IFS backs Rachel Reeves’s claim that Labour inherited a worse financial situation than expected

So much for the Tories being the party of ‘sound finances’.

Rachel Reeves

The Institute for Fiscal Studies (IFS) has backed Chancellor Rachel Reeves’ claim that the Labour government inherited a worse financial situation than expected.

Reeves has repeated the claim over recent weeks, saying that the Tories had left a £22bn black hole in the country’s finances for Labour to clean up, meaning that the new Labour government was limited in its spending plans, with less fiscal headroom than previously thought.

Former Chancellor Jeremy Hunt and the Tory press have sought to discredit the claim, however the IFS has now shown that ‘in black and white that there was a black hole in the public finances that was previously unknown’.

To use one example, the Guardian reports that the Home Office repeatedly submitted budget figures under Tory ministers which officials knew understated the ballooning cost of asylum and illegal immigration spending.

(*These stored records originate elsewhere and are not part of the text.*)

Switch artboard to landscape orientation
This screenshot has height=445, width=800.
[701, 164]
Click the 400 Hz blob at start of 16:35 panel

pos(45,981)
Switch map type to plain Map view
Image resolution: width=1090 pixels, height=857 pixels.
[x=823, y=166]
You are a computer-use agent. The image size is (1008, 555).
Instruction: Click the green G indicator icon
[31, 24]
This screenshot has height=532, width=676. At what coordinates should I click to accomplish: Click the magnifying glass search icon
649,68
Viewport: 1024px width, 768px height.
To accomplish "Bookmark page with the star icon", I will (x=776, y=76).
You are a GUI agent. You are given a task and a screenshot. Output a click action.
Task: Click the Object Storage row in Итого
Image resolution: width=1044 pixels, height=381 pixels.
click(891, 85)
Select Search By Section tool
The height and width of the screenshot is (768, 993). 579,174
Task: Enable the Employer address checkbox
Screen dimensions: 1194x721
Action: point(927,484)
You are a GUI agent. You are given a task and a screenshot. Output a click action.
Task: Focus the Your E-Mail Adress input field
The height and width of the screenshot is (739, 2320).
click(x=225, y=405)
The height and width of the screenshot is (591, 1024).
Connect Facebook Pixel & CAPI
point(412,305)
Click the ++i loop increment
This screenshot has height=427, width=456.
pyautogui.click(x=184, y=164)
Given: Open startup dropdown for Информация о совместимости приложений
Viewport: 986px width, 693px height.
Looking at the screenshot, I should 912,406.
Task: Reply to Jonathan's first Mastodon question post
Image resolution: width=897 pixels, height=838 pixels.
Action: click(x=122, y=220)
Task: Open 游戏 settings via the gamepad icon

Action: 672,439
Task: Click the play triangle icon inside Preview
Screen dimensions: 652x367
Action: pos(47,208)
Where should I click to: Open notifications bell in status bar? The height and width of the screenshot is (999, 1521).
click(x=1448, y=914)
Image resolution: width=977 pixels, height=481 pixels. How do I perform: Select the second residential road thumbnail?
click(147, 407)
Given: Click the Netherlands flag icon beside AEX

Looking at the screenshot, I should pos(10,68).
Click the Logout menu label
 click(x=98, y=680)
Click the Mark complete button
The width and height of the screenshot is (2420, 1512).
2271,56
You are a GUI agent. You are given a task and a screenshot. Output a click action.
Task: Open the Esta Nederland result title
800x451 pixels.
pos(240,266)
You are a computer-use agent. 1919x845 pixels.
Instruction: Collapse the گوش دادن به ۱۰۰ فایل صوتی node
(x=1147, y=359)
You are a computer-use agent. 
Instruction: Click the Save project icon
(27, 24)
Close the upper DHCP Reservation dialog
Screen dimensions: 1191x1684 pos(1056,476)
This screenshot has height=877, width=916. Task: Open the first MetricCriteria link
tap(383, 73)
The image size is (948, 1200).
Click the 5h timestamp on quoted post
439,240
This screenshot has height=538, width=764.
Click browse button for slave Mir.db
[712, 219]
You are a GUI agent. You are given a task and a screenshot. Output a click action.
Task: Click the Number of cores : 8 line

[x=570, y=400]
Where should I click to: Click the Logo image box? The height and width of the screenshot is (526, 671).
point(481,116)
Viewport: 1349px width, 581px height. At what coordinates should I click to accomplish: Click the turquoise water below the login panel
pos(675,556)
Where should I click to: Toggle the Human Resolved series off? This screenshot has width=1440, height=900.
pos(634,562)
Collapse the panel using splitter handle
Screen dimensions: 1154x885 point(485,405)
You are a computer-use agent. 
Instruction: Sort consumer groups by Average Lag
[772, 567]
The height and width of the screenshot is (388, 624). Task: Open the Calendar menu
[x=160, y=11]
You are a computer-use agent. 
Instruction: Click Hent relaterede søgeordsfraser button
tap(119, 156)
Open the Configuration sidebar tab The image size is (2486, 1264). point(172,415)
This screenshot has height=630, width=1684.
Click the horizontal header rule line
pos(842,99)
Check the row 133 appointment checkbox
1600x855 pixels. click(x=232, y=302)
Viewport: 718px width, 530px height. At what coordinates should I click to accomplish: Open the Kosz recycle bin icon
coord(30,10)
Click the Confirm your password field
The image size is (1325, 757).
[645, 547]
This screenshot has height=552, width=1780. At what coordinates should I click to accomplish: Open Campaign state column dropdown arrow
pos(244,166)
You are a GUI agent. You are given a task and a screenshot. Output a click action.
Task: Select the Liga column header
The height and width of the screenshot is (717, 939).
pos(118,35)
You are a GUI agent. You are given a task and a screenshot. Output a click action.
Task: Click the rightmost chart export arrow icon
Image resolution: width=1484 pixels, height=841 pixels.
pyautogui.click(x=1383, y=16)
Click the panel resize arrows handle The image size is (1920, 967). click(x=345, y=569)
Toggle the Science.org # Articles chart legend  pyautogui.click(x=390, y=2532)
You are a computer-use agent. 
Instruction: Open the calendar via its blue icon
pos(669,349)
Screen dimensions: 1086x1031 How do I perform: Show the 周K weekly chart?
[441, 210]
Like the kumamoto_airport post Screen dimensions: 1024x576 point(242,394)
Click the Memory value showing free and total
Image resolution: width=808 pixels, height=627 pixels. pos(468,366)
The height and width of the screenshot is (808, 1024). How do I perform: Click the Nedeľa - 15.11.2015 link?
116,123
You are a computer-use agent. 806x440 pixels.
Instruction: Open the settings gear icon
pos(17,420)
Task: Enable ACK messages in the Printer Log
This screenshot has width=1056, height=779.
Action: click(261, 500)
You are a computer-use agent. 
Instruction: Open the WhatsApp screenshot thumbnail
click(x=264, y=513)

The paper reports: “Analysing three years of financial records, the IFS found the Home Office had told parliament at the start of each year it needed an average £110m to cover the UK’s asylum, border, visa and passport operations. However, it ended up spending vastly more: an average of £2.6bn a year.

“The Home Office has got into the bad habit of submitting initial budgets to parliament that it knows to be insufficient, in the expectation of a top-up from the Treasury’s contingency reserve later in the financial year,” it said.

So much for the Tories being the party of ‘sound finances’.

The Director of the IFS, Paul Johnson, has also admitted that when Reeves released her findings from a Treasury audit last month she had uncovered spending that “does genuinely appear to have been unfunded”.